On Saint Patrick’s Day We Are ALL Irish

posted Mar 17, 2018 by Kathy Pinna
It's often been said that on St. Patrick's day, we are all Irish. And certainly, on March 17th all around the world people - especially across the U.K., U.S., Canada, and Australia - celebrate the Irish culture and their traditions. Who doesn't love a good Irish ale with corn beef and cabbage while chasing the mythical leprechaun, a red-haired colleen or lad, or doing a step dance? Today is the day to celebrate the Irish people and their traditions across cultures - or to just party!

Did you know that new DNA analysis shows that the original inhabitants of Ireland were from the Iberian Peninsula and are closely linked genetically to the Basque people? Some later intermarriage has resulted in Celtic (and English!) blood as well but on St Patrick's Day, when you celebrate, remember that you could just as well dance a Basque sword dance!

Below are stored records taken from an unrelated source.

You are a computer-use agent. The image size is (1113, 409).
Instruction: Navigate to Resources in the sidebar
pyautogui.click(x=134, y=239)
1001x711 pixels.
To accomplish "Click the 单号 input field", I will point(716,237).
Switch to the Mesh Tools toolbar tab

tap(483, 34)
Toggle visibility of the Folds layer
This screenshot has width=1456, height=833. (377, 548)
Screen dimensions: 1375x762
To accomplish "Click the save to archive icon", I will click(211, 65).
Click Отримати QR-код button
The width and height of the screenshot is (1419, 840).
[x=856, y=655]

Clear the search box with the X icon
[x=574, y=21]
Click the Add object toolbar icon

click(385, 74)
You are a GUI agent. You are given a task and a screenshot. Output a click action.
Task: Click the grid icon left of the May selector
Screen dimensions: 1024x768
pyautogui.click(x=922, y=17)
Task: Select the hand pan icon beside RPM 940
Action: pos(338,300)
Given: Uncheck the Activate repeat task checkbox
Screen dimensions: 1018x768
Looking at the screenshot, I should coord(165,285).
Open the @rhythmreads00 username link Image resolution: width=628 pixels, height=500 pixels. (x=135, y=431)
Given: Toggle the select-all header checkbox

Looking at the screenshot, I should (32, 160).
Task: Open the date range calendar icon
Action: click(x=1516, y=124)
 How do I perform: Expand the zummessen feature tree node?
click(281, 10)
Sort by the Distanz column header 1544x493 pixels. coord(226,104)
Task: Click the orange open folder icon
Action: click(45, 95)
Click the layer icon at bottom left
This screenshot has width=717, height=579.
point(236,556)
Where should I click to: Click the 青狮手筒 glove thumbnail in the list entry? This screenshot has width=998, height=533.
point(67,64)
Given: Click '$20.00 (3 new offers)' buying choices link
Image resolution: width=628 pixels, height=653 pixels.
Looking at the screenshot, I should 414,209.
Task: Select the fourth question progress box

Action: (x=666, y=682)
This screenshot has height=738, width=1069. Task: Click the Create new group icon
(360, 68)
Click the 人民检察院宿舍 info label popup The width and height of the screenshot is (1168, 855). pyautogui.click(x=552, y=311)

The History of St. Patrick's Day In Ireland, St. Patrick's Day is called Lá Fhéile Pádraig, "the Day of the Festival of Patrick" and is named after Saint Patrick, the patron saint of Ireland. St. Patrick was born about AD 385 and died in 461 on March 17th. He is credited with bringing Christianity to Ireland - or "chasing the snakes out of Ireland", referring to the eradication of pagan religion on the island. (There were never any snakes in Ireland). Ironically, Patrick wasn't Irish - he was born in Great Britain and kidnapped by Irish raiders at age 16 and taken to Ireland - at least that's the story that he wrote in his autobiography, "Declaration". After 6 years in Ireland, "God saved him" - returning him to Great Britain - and he became a priest, later returning to Ireland to save the pagans, converting "thousands" to the Catholic/Christian religion.

In the centuries after his death, legends grew up around him and he became more revered; and until a few decades ago, he was celebrated more by the Irish diaspora - about 50 to 80 million Irish people outside of Ireland - than among the inhabitants of Ireland. St. Patrick's Day became a public celebration - festivals, parades, banquets, wearing green, playing Irish music - rather than a church holy day. Even church restrictions during Lent are now suspended for St. Patrick's Day. Dispensation is given for eating meat - especially corn beef! - and drinking alcohol.

An interesting custom At the end of the night, an old custom is the "drowning of the shamrock". A shamrock is placed at the bottom of a glass, the glass is filled with whiskey, beer, or cider, and then St. Patrick is toasted. After drinking the contents of the cup, the shamrock is swallowed or tossed over your shoulder for good luck.

Two “lassies” in Bob Barrett's Pipers and Drummers

Kilkenny Castle, Ireland

Oh! Irish castles are so haunting!

"Happy Hooligan's Trip Around the World"

A 1907 Broadway show.

World War I war hero

Michael O'Leary was awarded the Victoria Cross for heroism in World War 1. He was lauded for "single-handedly charging and destroying two German barricades defended by machine gun positions" near the French village of Cuinchy.

Killarney, 1899

Three Irish women traveling to a funeral.

A strong tradition of Irish sailors

Irish Coast Guard, 1916.

Molly Brown didn't need her Irish red hair to be feisty.

The unsinkable Molly Brown (born Margaret Tobin to Irish immigrant parents) receiving an award for her heroic actions during the sinking of the Titanic.

It's a shillelagh (sail éille), not a club

Vintage St. Pat's Day postcard - shamrocks for luck, a shillelagh symbolizing Ireland.

Caoimhín de Barra, Irish freedom fighter

Kevin Barry (born Caoimhín de Barra, here in 1920 just before he died) was the first Irish republican to be executed by the British since the leaders of the Easter Rising (in 1916 - just over 100 yrs ago) were killed by a firing squad.